Familial hypobetalipoproteinemia is not associated with low levels of lipoprotein(a).

To assess whether very low concentrations of LDL affected lipoprotein(a) [Lp(a)] concentrations and apo(a) associations with lipoproteins, we studied Lp(a) levels and associations in heterozygous subjects with familial hypobeta-lipoproteinemia FHBL) associated with several truncated forms of apoB-100, ranging from apoB-31 to apoB-89. Distributions of apo(a) isotypes were assessed by a combined electrophoresis-immunoblotting procedure that detects 34 isoforms. Lp(a) concentrations were quantified by two ELISAs, one detecting total apo(a) and the other apoB-bound apo(a) in plasma.
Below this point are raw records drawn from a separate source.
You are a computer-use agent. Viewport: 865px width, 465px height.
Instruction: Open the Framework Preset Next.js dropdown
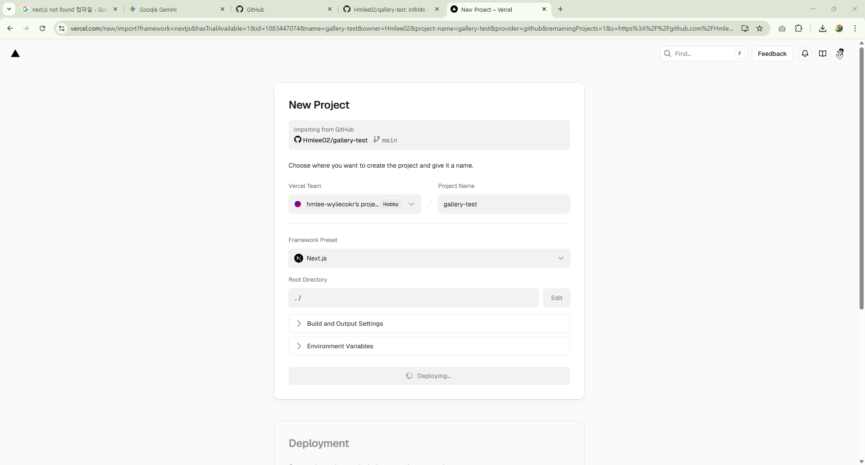point(429,258)
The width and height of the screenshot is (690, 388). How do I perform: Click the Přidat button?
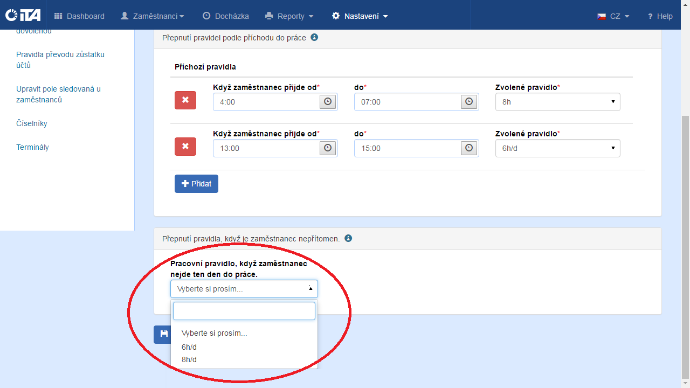pyautogui.click(x=196, y=184)
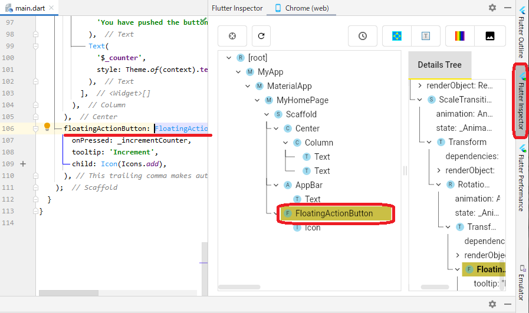Collapse the AppBar tree node

(x=276, y=185)
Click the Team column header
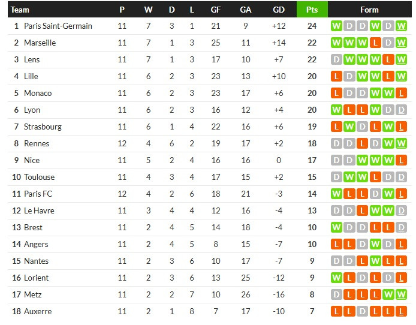The height and width of the screenshot is (325, 416). (20, 10)
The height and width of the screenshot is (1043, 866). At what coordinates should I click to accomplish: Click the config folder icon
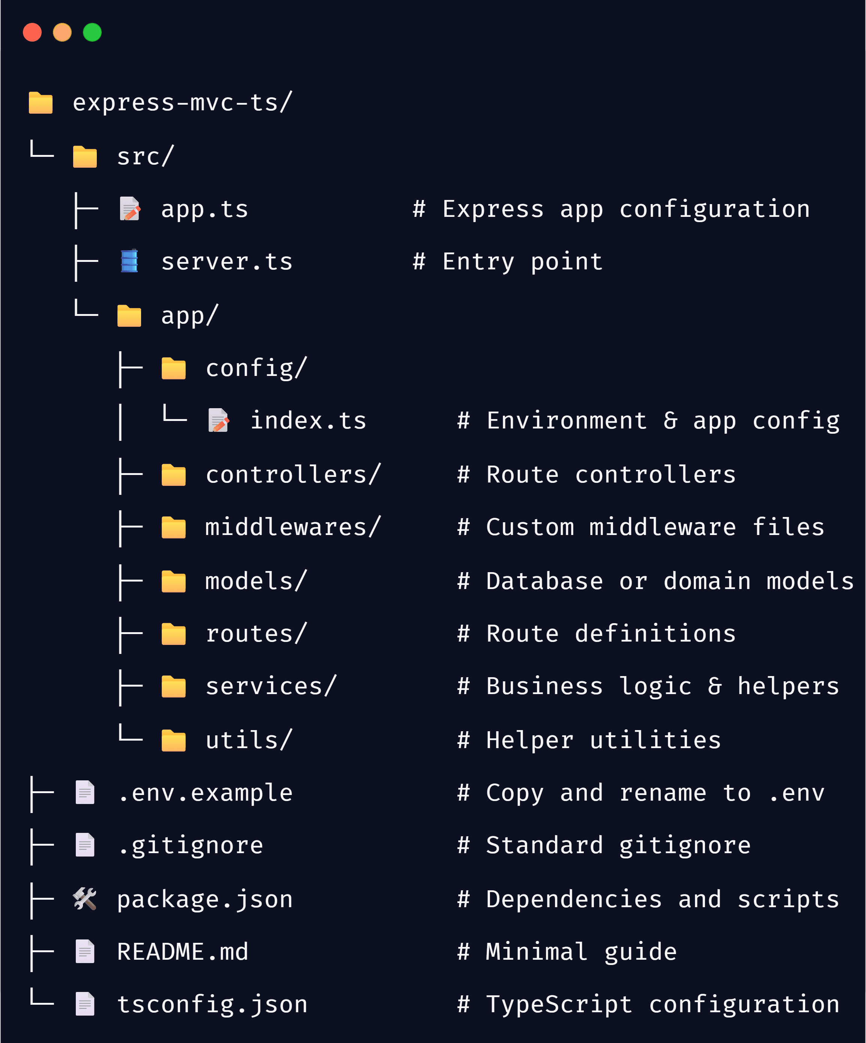(173, 368)
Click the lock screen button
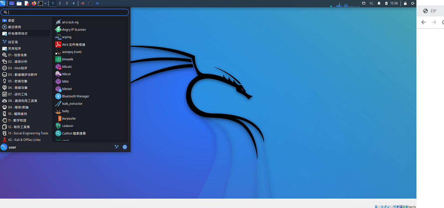 tap(405, 3)
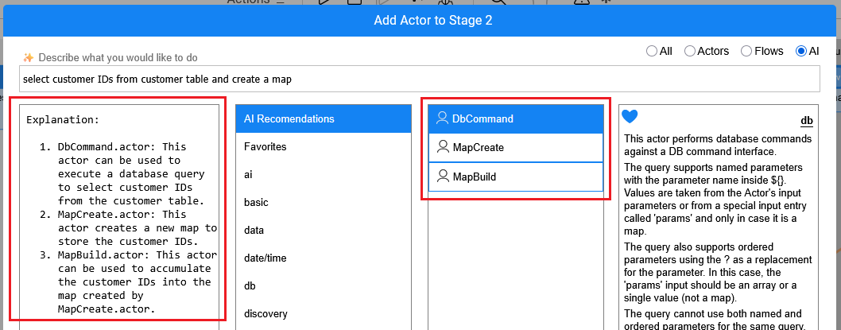841x330 pixels.
Task: Click the AI description input field
Action: point(419,80)
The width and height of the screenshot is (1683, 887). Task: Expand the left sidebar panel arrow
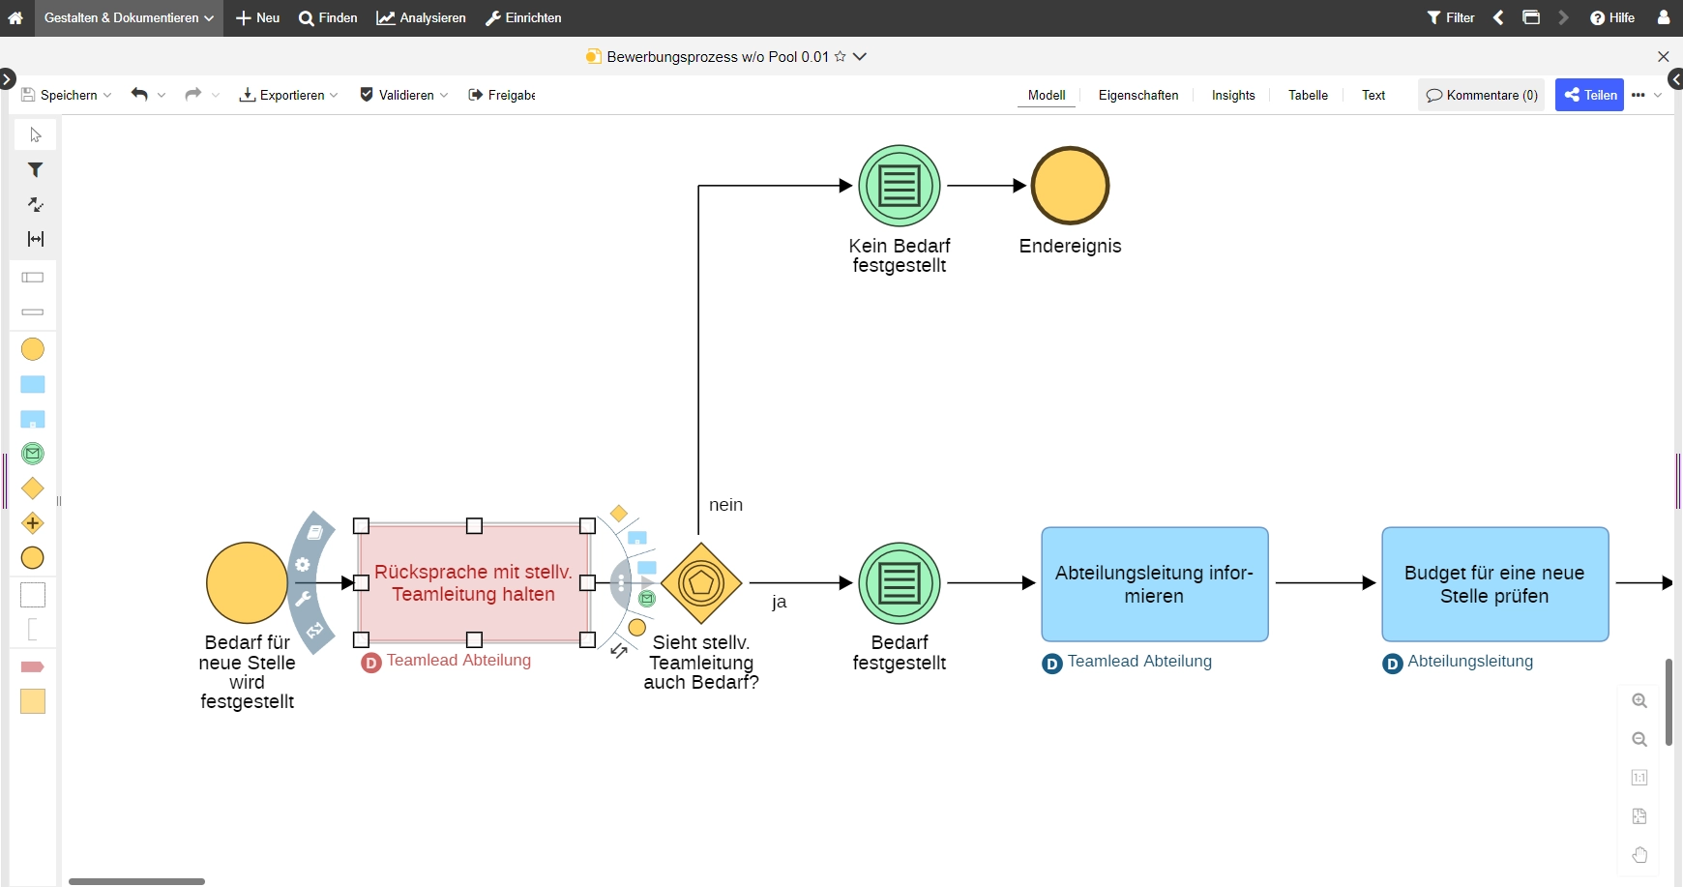[7, 79]
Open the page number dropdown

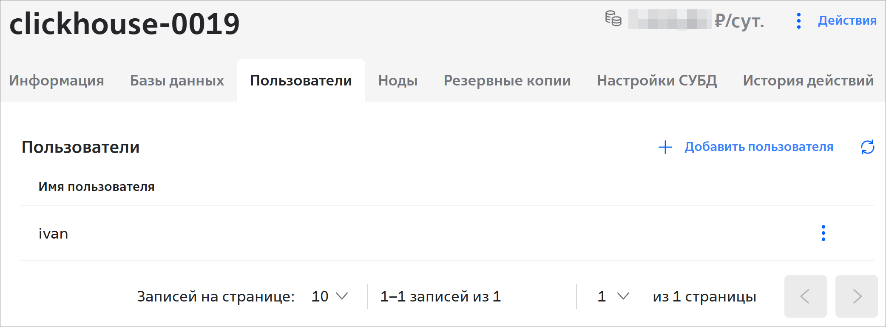(613, 296)
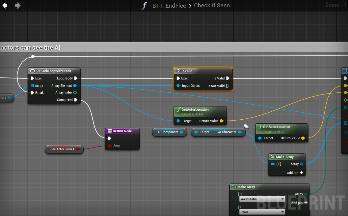The height and width of the screenshot is (216, 348).
Task: Click the Loop Body exec output pin
Action: coord(75,79)
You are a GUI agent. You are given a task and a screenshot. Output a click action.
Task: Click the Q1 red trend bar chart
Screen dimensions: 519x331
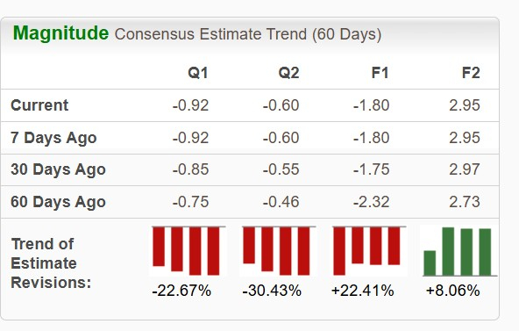(x=188, y=251)
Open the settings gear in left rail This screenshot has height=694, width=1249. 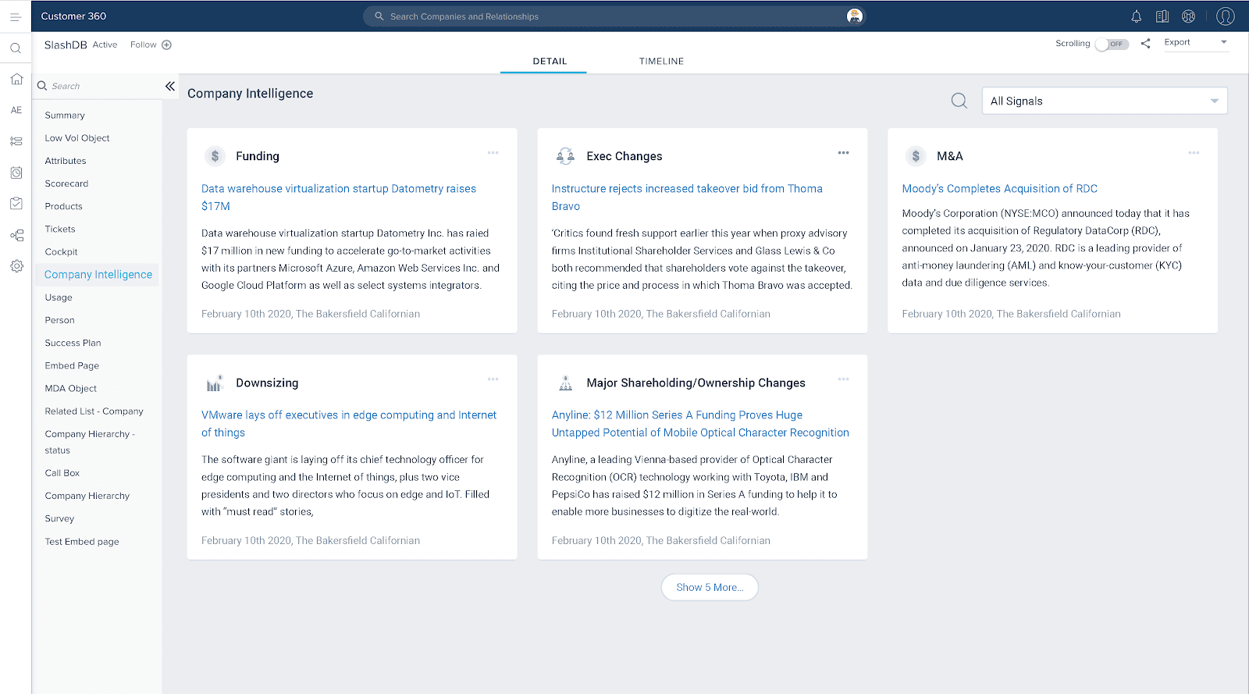(x=16, y=266)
Associations of apo(a) with plasma lipoproteins were evaluated by gel permeation chromatography (FPLC) and DGUC followed by analyses of elution and gradient fractions by apo(a) ELISA. In addition, associations were examined by nondenaturing electrophoresis or immunoprecipitation of whole plasma and examination of contents by immunoblotting. Finally, interactions between r-apo(a) and LDLs were evaluated in reconstitution experiments. The distributions of apo(a) isotypes did not differ between FHBL-affected and unaffected members of the same kindreds, and concentrations of Lp(a) were similar even when subjects were matched for isotypes both within and across kindreds. In subjects heterozygous for apo(a) isoforms, the smaller isoforms were inversely related to Lp(a) concentrations, the larger isoforms were not. The regression lines between Lp(a) concentrations and the smaller apo(a) isoforms were significant and negative in slope for both FHBL-affected and unaffected subjects, but the slopes of the lines did not differ. In multiple regression analyses, only the sizes of the smaller apo(a) isoforms contributed to the prediction of Lp(a) concentrations. ApoB-size made no difference. In simple apoB-100/apoB-truncation heterozygotes, virtually all apo(a) was complexed with apoB-100-containing particles but not apoB-truncation particles, and r-apo(a) recombined with apoB-100-containing LDLs but not with apoB-89-containing LDLs. Thus, (1) low apoB levels do not affect the plasma concentrations of Lp(a), (2) apo(a) binds apoB-100 to form Lp(a) particles of usual sizes and densities, and (3) apoB truncations even as large as apoB-89 do not form covalent bands with apo(a), although noncovalent associations with apoB-89 may be present in plasma.